-- start --

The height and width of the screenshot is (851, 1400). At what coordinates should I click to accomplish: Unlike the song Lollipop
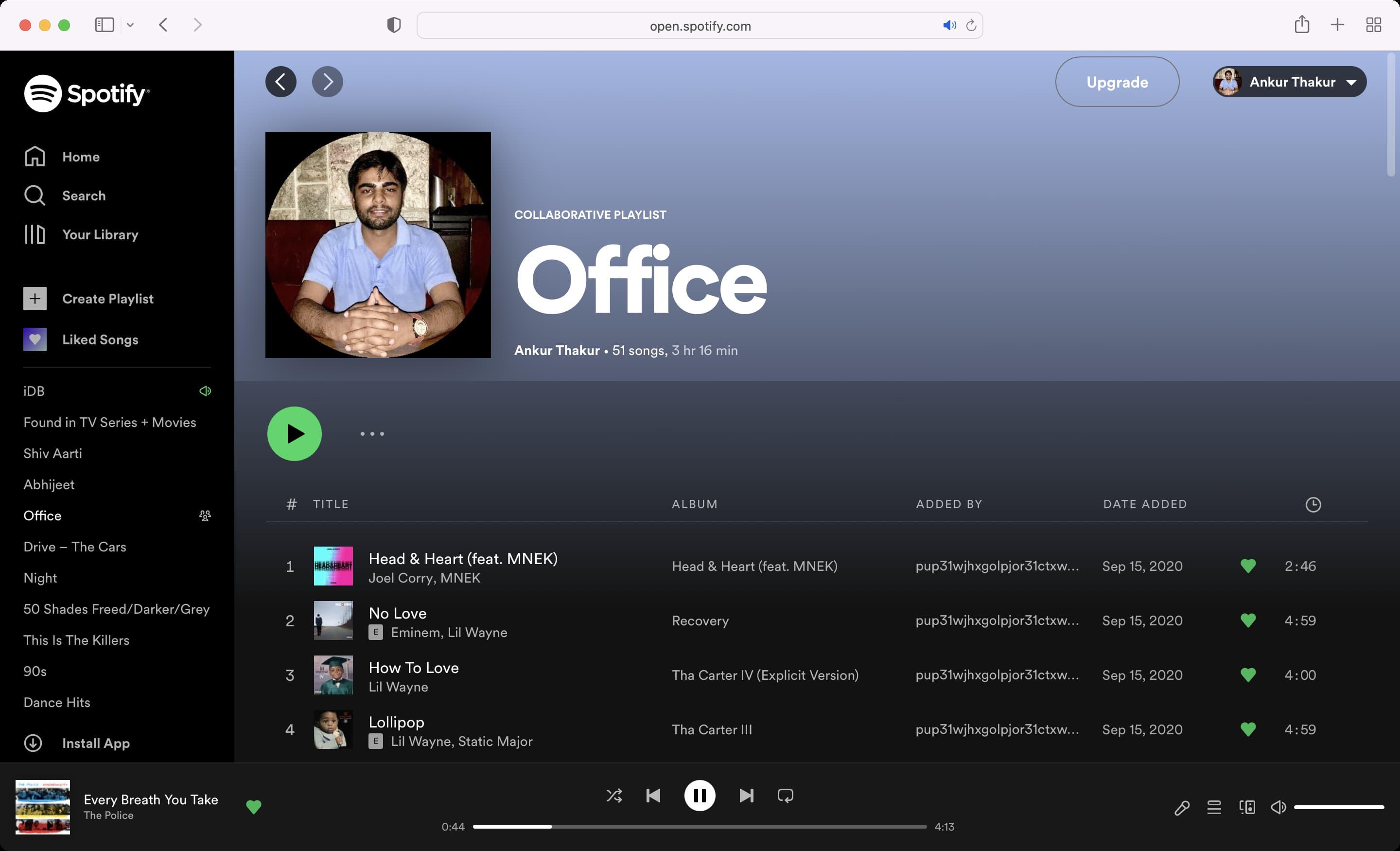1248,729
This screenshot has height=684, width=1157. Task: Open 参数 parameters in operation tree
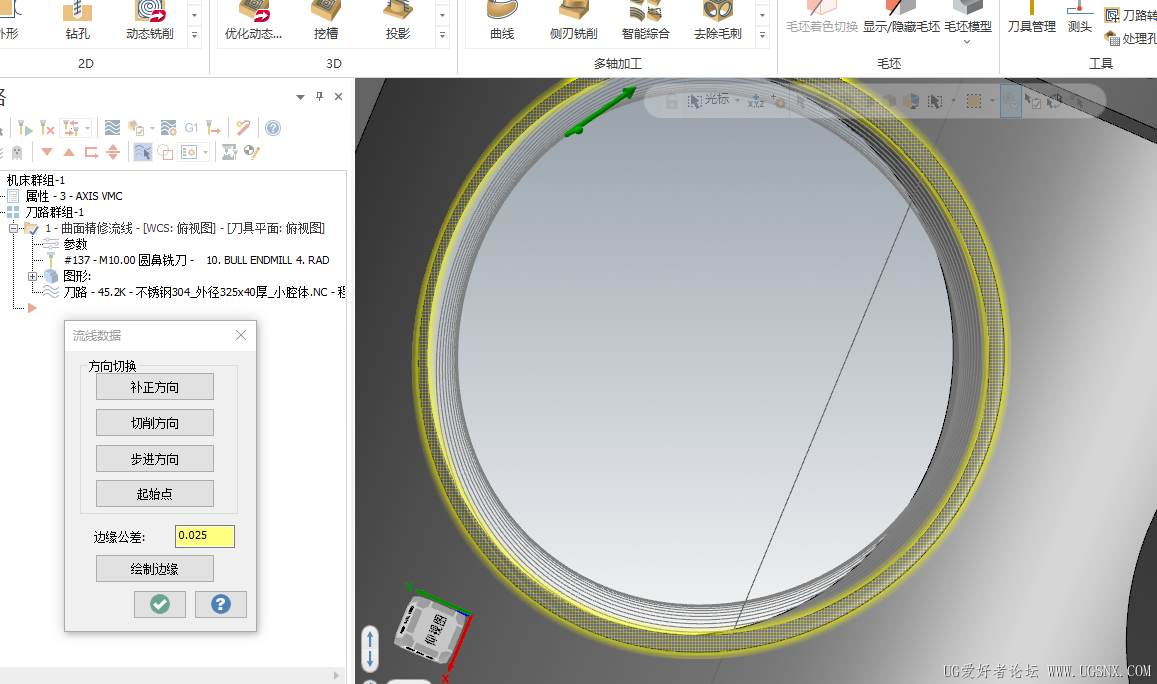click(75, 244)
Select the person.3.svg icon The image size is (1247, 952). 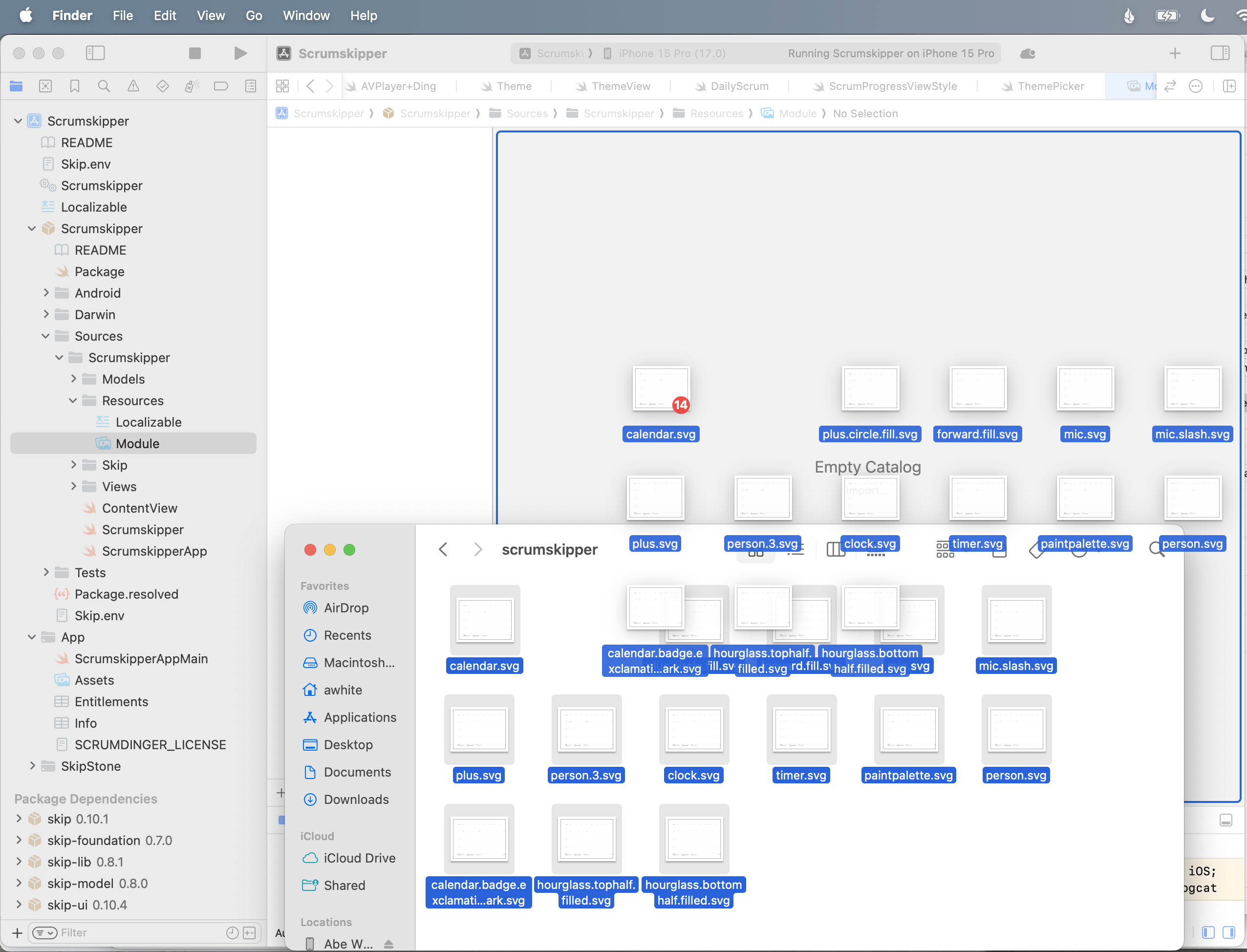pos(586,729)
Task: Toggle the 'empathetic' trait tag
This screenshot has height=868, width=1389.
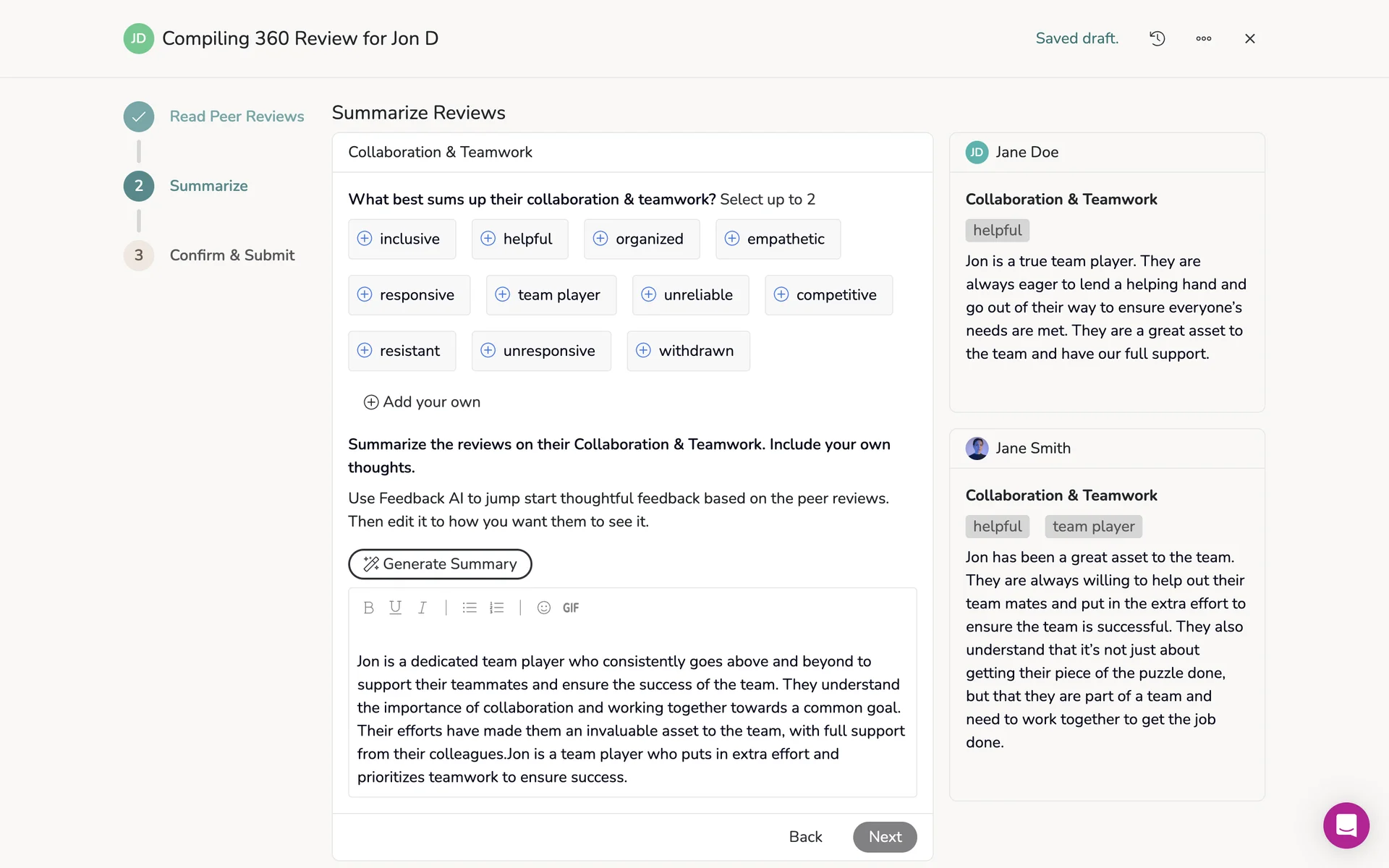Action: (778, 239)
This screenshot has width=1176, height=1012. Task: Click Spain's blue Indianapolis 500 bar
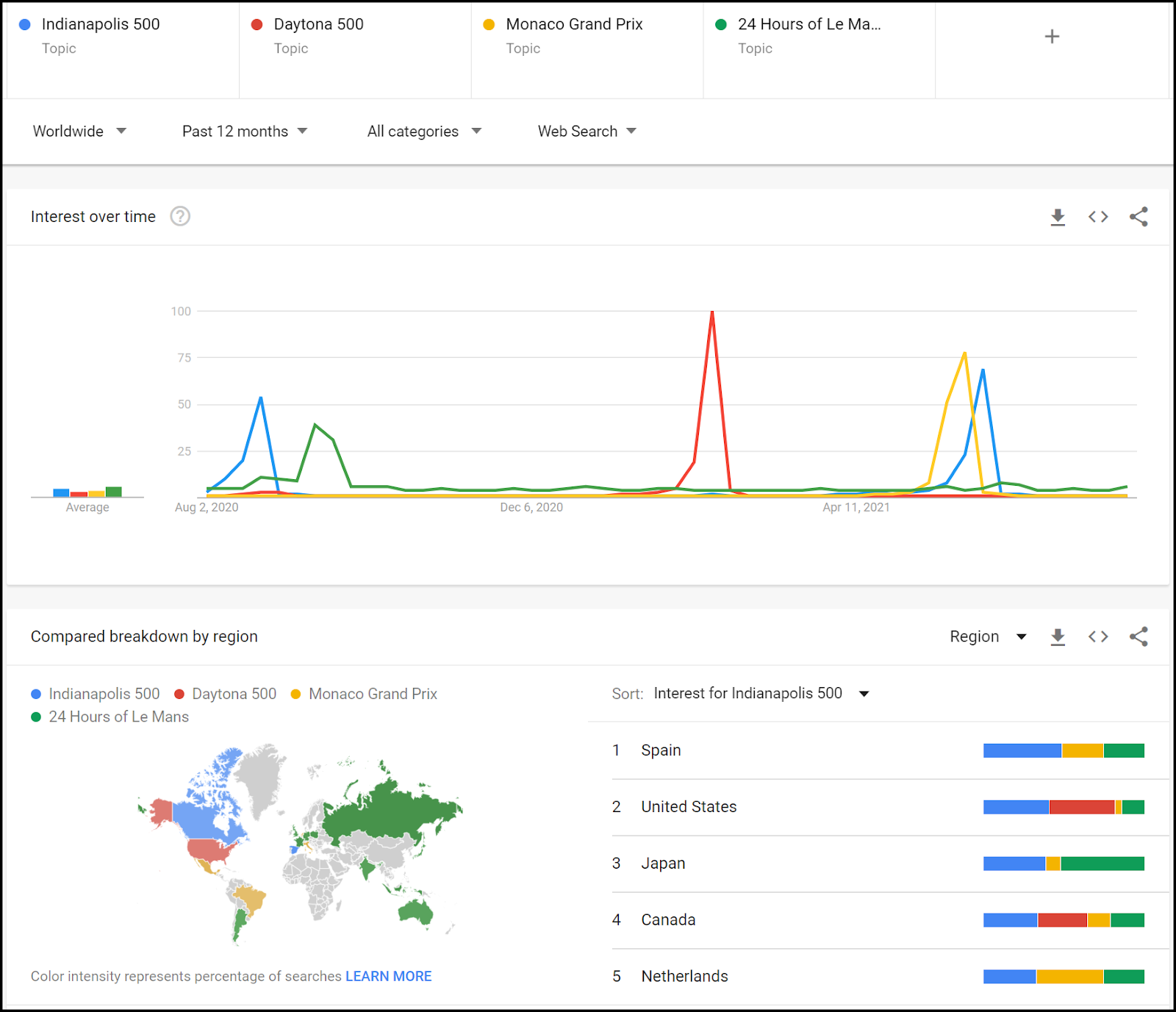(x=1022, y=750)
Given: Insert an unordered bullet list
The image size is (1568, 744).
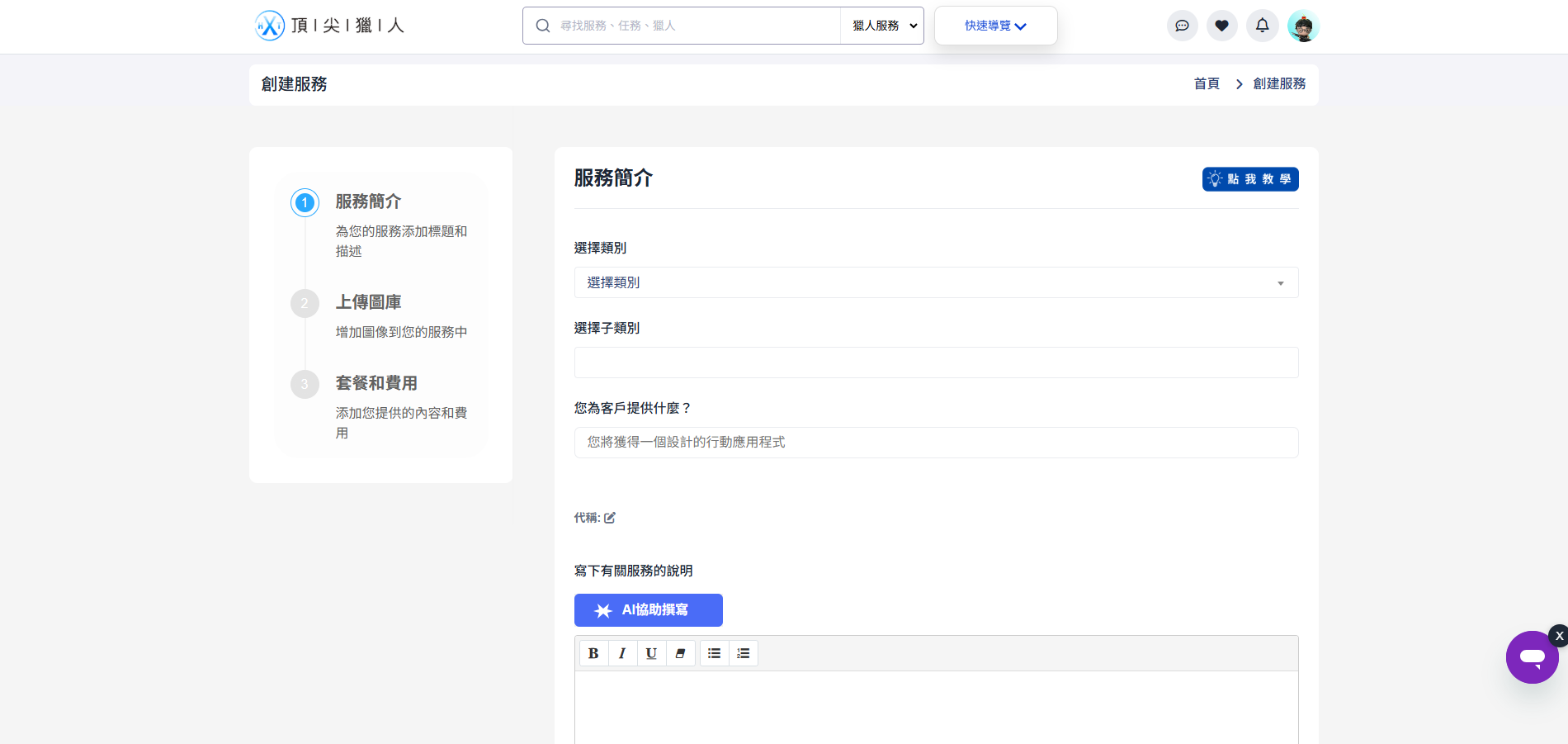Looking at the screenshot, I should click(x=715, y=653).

-- end --

▶ [Given exercise]
Rewrite the data from the line with "This screenshot has width=1176, height=1012." through the end, swapping "unordered" for "ordered" and changing nothing else. Leave the pictures out.

▶ [Worked solution]
This screenshot has width=1176, height=1012. Task: Click Spain's blue Indianapolis 500 bar
(x=1022, y=750)
Given: Insert an ordered bullet list
The image size is (1568, 744).
Looking at the screenshot, I should click(x=715, y=653).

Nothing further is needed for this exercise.